Read more about this resource...


----------



## PROGRAMMIST116 (Apr 15, 2022)

Hello guys, pleasee add chromakey this computer vision. I think a lot of people would support this idea.


----------



## Crowsinc (Jun 23, 2022)

Crowsinc updated LiveVisionKit with a new update entry:

1.2.0



> LiveVisionKit 1.2.0 has been released, bringing improvements to stabilization and DirectX11-OpenCL interop that allows all filters to be ran as effect filters on Windows. You can now run the stabilization filter on suitable VR games!
> 
> Changes​Linux & Windows​
> Added optional suppression functionality to the video stabilizer, allowing...



Read the rest of this update entry...


----------



## sarahroxon (Sep 21, 2022)

Crowsinc said:


> Crowsinc updated LiveVisionKit with a new update entry:
> 
> 1.2.0
> 
> ...


Oh what a great experience
Thank you!
slope game​


----------



## Crowsinc (Nov 1, 2022)

Crowsinc updated LiveVisionKit with a new update entry:

1.2.1



> LiveVisionKit 1.2.1 is here! This update brings the Linux version into feature parity with the Windows release, along with initial support for language translations (Spanish and English only at the moment), and various fixes and improvements that aim to make the use of LiveVisionKit a bit more robust.
> 
> *Note that OBS-Studio 27.2.4 versions have been provided for backwards compatibility, named 'OBS27...' - these will be discontinued going forwards.
> 
> ...



Read the rest of this update entry...


----------



## Babs Johnson (Dec 12, 2022)

Crowsinc said:


> Crowsinc updated LiveVisionKit with a new update entry:
> 
> 1.2.1
> 
> ...


Is there a Mac version? or can I use the zip package and put it in my plugin folder for OBS?


----------



## Crowsinc (Dec 14, 2022)

Babs Johnson said:


> Is there a Mac version? or can I use the zip package and put it in my plugin folder for OBS?


Hi, there is no Mac version available. The plugin can only be used with Windows and Linux at the moment.


----------



## Babs Johnson (Dec 17, 2022)

Crowsinc said:


> Hi, there is no Mac version available. The plugin can only be used with Windows and Linux at the moment.


Ok, thanks for confirming.


----------



## Paul E. (Jan 2, 2023)

Hi Crowsinc,

Thank you very much for this plugin! I've been looking for something like this for a long time and just found it a day or two ago. I'm using it for video stabilization in a church setting. We have one of our PTZ cameras mounted on the front of a balcony, and that camera shakes whenever someone walks around in the balcony. I tested this plugin a little while ago, and it seems to do a pretty good job of eliminating the image shakiness, although it doesn't completely compensate for extreme situations.

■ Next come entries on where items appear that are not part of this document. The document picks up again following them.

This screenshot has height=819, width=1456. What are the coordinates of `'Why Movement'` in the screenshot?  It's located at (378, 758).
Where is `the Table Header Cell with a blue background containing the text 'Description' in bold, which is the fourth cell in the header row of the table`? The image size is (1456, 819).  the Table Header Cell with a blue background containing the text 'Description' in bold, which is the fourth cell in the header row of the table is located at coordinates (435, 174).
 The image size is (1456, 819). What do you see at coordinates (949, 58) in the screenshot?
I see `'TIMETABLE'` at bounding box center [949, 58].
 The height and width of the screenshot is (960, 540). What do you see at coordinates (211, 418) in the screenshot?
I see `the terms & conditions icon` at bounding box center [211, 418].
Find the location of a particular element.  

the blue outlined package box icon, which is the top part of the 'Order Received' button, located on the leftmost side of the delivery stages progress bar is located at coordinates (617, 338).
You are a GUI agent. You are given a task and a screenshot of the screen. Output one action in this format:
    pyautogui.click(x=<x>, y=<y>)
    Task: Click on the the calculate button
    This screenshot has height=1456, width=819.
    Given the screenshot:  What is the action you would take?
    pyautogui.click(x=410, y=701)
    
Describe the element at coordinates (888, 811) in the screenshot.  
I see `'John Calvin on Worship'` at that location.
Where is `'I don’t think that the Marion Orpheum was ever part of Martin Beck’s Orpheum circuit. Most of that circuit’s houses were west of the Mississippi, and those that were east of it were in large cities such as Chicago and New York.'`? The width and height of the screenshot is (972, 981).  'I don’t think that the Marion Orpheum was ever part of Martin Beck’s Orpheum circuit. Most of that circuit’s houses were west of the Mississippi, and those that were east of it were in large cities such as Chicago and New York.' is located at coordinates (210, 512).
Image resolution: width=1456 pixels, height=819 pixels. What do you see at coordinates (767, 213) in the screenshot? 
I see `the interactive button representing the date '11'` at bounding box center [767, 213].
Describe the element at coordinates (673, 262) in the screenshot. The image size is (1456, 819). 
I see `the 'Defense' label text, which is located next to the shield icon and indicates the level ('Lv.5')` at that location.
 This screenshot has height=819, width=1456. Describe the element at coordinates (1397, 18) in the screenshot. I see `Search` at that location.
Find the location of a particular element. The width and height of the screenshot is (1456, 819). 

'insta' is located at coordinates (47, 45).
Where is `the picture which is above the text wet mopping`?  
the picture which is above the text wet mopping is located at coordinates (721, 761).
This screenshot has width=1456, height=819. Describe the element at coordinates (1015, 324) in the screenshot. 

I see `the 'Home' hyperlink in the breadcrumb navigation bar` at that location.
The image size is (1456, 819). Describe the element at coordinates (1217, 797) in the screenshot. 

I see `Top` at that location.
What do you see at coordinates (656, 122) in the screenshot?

I was wondering if an algorithmic customization might improve the performance for situations like mine. Currently, the settings that seem to be giving me the best results are as follows:

Smoothing Radius: 14
Crop Radius: 5%
Motion Model: Homography
Suppression Mode: Relaxed

The reason I'm asking about the algorithm is that in my case, the camera never moves once its stream is live (it only moves when other cameras are live) so the stabilization algorithm doesn't have to account for camera motion. Also, much of the scene is static throughout the live shot.

Again, thank you for this plugin! I look forward to reading your reply!


----------



## Crowsinc (Jan 4, 2023)

Hi Paul,

It's hard to say whether there could be an improvement without looking at the footage hands on. I usually find that an affine motion model works better for stationary cameras with vibrations, but it is less effective if the camera has a wide field of view. A higher crop may also help for large vibrations at the expense of losing resolution. 

Other than that, there should be some fairly major improvements coming in version 1.3. So it may just be a matter of waiting!


----------



## Paul E. (Jan 4, 2023)

I'd be happy to provide some footage, but honestly, there will already be such an improvement in our video recordings by adding this filter that I'll be happy to just wait until version 1.3 is released. Thank you so much for all your work!


----------